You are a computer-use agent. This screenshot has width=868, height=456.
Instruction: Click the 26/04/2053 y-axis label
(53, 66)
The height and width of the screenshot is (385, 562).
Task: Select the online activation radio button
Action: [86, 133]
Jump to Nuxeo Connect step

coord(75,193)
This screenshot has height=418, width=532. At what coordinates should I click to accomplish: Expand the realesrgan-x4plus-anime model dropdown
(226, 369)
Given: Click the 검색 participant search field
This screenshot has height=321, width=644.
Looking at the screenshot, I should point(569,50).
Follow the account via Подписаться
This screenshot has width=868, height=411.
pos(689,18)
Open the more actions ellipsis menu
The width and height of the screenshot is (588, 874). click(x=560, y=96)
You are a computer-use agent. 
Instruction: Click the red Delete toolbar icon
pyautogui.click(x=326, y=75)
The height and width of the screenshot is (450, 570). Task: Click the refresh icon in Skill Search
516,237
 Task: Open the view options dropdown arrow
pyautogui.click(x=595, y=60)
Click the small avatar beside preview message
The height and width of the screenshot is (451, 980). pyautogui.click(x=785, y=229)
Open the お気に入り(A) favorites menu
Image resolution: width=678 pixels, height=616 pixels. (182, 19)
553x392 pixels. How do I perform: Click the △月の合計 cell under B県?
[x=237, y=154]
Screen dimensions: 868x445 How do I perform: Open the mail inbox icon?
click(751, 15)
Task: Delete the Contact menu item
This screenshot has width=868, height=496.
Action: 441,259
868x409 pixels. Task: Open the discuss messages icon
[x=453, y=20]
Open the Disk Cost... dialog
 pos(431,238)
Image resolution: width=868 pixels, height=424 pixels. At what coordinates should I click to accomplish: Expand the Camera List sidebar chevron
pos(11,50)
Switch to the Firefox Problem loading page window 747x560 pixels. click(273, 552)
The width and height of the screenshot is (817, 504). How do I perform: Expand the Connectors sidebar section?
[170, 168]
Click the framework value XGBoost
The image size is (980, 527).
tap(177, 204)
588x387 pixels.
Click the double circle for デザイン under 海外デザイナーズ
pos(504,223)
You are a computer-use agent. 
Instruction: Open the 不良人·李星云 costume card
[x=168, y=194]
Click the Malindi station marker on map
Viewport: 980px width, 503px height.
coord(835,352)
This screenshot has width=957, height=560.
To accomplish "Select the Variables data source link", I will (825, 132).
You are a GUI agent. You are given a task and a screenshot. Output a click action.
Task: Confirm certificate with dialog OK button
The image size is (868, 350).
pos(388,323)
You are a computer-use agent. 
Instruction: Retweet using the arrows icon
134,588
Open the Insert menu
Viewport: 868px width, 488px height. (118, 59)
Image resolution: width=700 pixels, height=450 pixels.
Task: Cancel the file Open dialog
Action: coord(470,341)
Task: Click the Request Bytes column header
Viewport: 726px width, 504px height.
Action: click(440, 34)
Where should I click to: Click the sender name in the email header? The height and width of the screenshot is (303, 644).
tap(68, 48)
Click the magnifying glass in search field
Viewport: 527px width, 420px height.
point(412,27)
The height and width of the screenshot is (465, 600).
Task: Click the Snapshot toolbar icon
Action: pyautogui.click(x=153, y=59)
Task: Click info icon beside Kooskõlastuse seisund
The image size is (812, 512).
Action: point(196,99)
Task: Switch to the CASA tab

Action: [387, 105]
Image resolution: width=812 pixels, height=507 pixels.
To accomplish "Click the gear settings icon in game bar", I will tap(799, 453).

────

▶ Work required: Look through the listing above. Pick out each line with "field" and copy it.

▶ Response box:
Given: Click the 검색 participant search field
Click the magnifying glass in search field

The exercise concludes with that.